Extracted data entries:
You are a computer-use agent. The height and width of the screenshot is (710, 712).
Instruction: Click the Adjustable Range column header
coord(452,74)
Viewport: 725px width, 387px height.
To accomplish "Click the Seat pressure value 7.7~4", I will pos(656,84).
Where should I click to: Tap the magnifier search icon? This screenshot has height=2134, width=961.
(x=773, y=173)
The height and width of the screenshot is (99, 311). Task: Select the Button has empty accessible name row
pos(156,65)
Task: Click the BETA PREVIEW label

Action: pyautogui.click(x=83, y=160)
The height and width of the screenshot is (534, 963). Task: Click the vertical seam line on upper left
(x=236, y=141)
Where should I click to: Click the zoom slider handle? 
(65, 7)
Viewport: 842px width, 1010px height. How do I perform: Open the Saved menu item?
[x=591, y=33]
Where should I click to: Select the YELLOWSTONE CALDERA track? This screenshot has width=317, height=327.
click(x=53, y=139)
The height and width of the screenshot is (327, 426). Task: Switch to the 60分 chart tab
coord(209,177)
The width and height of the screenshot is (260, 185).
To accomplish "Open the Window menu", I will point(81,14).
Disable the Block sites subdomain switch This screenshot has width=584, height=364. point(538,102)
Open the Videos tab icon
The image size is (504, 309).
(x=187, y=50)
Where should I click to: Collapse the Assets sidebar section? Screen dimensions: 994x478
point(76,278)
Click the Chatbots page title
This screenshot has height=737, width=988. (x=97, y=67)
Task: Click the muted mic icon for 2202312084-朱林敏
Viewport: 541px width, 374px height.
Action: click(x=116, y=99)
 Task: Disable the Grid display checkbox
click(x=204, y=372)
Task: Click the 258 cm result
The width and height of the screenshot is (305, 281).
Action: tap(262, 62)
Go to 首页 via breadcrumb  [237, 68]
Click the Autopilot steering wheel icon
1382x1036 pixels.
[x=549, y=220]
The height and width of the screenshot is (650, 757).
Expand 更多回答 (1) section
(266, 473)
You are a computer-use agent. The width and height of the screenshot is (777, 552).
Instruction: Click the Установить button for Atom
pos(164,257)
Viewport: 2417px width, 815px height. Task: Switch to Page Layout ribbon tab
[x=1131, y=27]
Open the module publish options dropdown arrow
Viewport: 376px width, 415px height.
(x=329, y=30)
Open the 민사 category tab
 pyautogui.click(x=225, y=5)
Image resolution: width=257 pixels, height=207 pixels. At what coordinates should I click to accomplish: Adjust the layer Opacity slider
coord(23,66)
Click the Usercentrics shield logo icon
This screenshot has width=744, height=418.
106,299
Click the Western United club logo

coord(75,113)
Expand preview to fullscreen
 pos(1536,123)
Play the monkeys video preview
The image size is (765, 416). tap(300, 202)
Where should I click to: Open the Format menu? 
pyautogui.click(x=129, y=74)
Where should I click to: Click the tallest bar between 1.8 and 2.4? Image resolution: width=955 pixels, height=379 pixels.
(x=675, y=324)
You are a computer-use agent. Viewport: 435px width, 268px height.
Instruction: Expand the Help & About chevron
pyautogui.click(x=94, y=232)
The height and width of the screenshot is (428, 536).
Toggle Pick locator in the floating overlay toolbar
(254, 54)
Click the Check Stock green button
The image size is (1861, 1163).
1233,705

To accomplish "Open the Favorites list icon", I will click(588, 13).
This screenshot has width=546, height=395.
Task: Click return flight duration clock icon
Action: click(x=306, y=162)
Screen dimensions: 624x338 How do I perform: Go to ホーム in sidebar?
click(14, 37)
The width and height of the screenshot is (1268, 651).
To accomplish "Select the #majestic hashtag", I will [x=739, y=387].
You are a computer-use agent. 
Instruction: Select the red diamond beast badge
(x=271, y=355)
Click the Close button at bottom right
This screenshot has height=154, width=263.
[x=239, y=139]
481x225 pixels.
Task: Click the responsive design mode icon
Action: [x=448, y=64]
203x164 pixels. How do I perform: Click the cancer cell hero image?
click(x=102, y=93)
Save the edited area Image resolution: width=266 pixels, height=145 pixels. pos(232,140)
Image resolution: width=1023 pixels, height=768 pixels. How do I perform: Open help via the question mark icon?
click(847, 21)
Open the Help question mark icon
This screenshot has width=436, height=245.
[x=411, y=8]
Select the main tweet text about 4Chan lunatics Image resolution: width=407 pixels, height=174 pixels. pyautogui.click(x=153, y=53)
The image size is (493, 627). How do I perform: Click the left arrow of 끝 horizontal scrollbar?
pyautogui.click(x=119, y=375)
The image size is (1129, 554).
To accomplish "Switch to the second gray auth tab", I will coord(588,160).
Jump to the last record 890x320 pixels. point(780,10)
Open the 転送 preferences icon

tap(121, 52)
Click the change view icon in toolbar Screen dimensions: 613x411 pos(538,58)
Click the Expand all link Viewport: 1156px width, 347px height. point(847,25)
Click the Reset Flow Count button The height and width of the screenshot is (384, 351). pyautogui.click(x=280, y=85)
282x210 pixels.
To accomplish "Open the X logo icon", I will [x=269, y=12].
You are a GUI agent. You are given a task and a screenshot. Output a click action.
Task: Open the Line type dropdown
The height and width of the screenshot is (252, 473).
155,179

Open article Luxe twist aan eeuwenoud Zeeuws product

AIM OF THE EXERCISE >>
Please reproduce all of the data above line for line, with no changes.

FINISHED TASK >>
You are a computer-use agent. The height and width of the screenshot is (710, 712).
Instruction: Click the Adjustable Range column header
coord(452,74)
Viewport: 725px width, 387px height.
To accomplish "Click the Seat pressure value 7.7~4", I will pos(656,84).
Where should I click to: Tap the magnifier search icon? This screenshot has height=2134, width=961.
(x=773, y=173)
The height and width of the screenshot is (99, 311). Task: Select the Button has empty accessible name row
pos(156,65)
Task: Click the BETA PREVIEW label

Action: pyautogui.click(x=83, y=160)
The height and width of the screenshot is (534, 963). Task: Click the vertical seam line on upper left
(x=236, y=141)
Where should I click to: Click the zoom slider handle? 
(65, 7)
Viewport: 842px width, 1010px height. How do I perform: Open the Saved menu item?
[x=591, y=33]
Where should I click to: Select the YELLOWSTONE CALDERA track? This screenshot has width=317, height=327.
click(x=53, y=139)
The height and width of the screenshot is (327, 426). Task: Switch to the 60分 chart tab
coord(209,177)
The width and height of the screenshot is (260, 185).
To accomplish "Open the Window menu", I will point(81,14).
Disable the Block sites subdomain switch This screenshot has width=584, height=364. point(538,102)
Open the Videos tab icon
The image size is (504, 309).
(x=187, y=50)
Where should I click to: Collapse the Assets sidebar section? Screen dimensions: 994x478
point(76,278)
Click the Chatbots page title
This screenshot has height=737, width=988. (x=97, y=67)
Task: Click the muted mic icon for 2202312084-朱林敏
Viewport: 541px width, 374px height.
Action: click(x=116, y=99)
 Task: Disable the Grid display checkbox
click(x=204, y=372)
Task: Click the 258 cm result
The width and height of the screenshot is (305, 281).
Action: tap(262, 62)
Go to 首页 via breadcrumb  [237, 68]
Click the Autopilot steering wheel icon
1382x1036 pixels.
[x=549, y=220]
The height and width of the screenshot is (650, 757).
Expand 更多回答 (1) section
(266, 473)
You are a computer-use agent. The width and height of the screenshot is (777, 552).
Instruction: Click the Установить button for Atom
pos(164,257)
Viewport: 2417px width, 815px height. Task: Switch to Page Layout ribbon tab
[x=1131, y=27]
Open the module publish options dropdown arrow
Viewport: 376px width, 415px height.
(x=329, y=30)
Open the 민사 category tab
 pyautogui.click(x=225, y=5)
Image resolution: width=257 pixels, height=207 pixels. At what coordinates should I click to accomplish: Adjust the layer Opacity slider
coord(23,66)
Click the Usercentrics shield logo icon
This screenshot has width=744, height=418.
106,299
Click the Western United club logo

coord(75,113)
Expand preview to fullscreen
 pos(1536,123)
Play the monkeys video preview
The image size is (765, 416). tap(300, 202)
Where should I click to: Open the Format menu? 
pyautogui.click(x=129, y=74)
Where should I click to: Click the tallest bar between 1.8 and 2.4? Image resolution: width=955 pixels, height=379 pixels.
(x=675, y=324)
You are a computer-use agent. Viewport: 435px width, 268px height.
Instruction: Expand the Help & About chevron
pyautogui.click(x=94, y=232)
The height and width of the screenshot is (428, 536).
Toggle Pick locator in the floating overlay toolbar
(254, 54)
Click the Check Stock green button
The image size is (1861, 1163).
1233,705

To accomplish "Open the Favorites list icon", I will click(588, 13).
This screenshot has width=546, height=395.
Task: Click return flight duration clock icon
Action: click(x=306, y=162)
Screen dimensions: 624x338 How do I perform: Go to ホーム in sidebar?
click(14, 37)
The width and height of the screenshot is (1268, 651).
To accomplish "Select the #majestic hashtag", I will [x=739, y=387].
You are a computer-use agent. 
Instruction: Select the red diamond beast badge
(x=271, y=355)
Click the Close button at bottom right
This screenshot has height=154, width=263.
[x=239, y=139]
481x225 pixels.
Task: Click the responsive design mode icon
Action: [x=448, y=64]
203x164 pixels. How do I perform: Click the cancer cell hero image?
click(x=102, y=93)
Save the edited area Image resolution: width=266 pixels, height=145 pixels. pos(232,140)
Image resolution: width=1023 pixels, height=768 pixels. How do I perform: Open help via the question mark icon?
click(847, 21)
Open the Help question mark icon
This screenshot has width=436, height=245.
[x=411, y=8]
Select the main tweet text about 4Chan lunatics Image resolution: width=407 pixels, height=174 pixels. pyautogui.click(x=153, y=53)
The image size is (493, 627). How do I perform: Click the left arrow of 끝 horizontal scrollbar?
pyautogui.click(x=119, y=375)
The image size is (1129, 554).
To accomplish "Switch to the second gray auth tab", I will coord(588,160).
Jump to the last record 890x320 pixels. point(780,10)
Open the 転送 preferences icon

tap(121, 52)
Click the change view icon in toolbar Screen dimensions: 613x411 pos(538,58)
Click the Expand all link Viewport: 1156px width, 347px height. point(847,25)
Click the Reset Flow Count button The height and width of the screenshot is (384, 351). pyautogui.click(x=280, y=85)
282x210 pixels.
To accomplish "Open the X logo icon", I will [x=269, y=12].
You are a GUI agent. You are given a task and a screenshot. Output a click action.
Task: Open the Line type dropdown
The height and width of the screenshot is (252, 473).
155,179

Open article Luxe twist aan eeuwenoud Zeeuws product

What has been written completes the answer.